Whatever the explanation, as with the case of the state of New South Wales in Australia that was discussed in an earlier article, can we fairly talk of the pandemic of the vaccine-boosted in New Zealand?
For over two years, the Australian Human Rights Commission has been essentially missing in action insofar as the wide-ranging assault on civil rights and political freedoms are concerned. The same seems to have been true of the vast human rights machinery that has grown up in every democratic society that kept prudently quiet rather than confront the unchecked power of the administrative state as it rode roughshod over long-established individual rights vis-à-vis the state.

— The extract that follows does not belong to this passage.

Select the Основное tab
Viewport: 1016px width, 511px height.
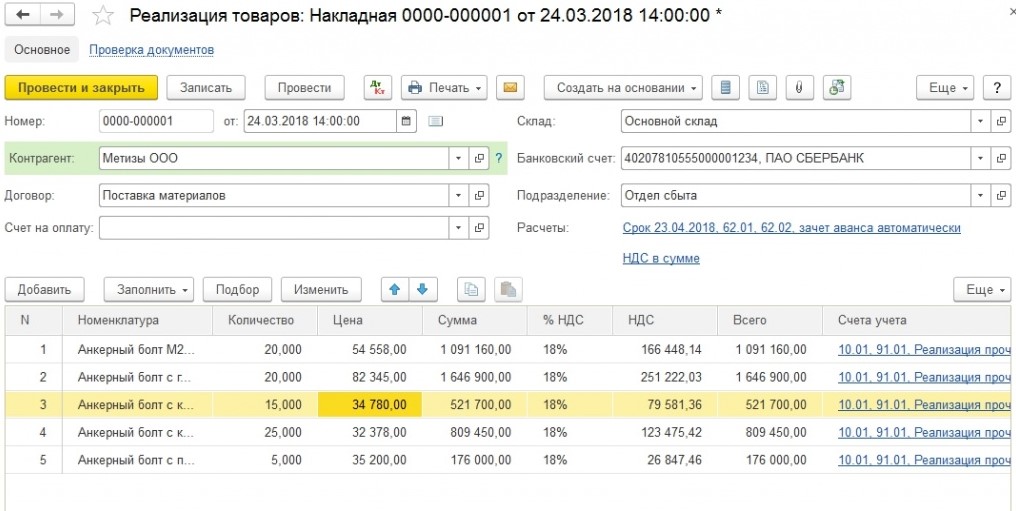point(42,49)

Recently, however, Australian Human Rights Commissioner Lorraine Finlay wrote in The Australian calling for a reexamination. “The failure to embed human rights considerations into pandemic planning,” she wrote, resulted in “Covid-19 response measures that did not give sufficient weight to human rights concerns.”
Human rights considerations, she concludes, must be incorporated into future emergency planning “as a priority. Even in the middle of an emergency – perhaps especially in the middle of an emergency – human rights matter.”
Yes!
Ramesh Thakur, a former United Nations Assistant Secretary-General, is emeritus professor in the Crawford School of Public Policy, The Australian National University.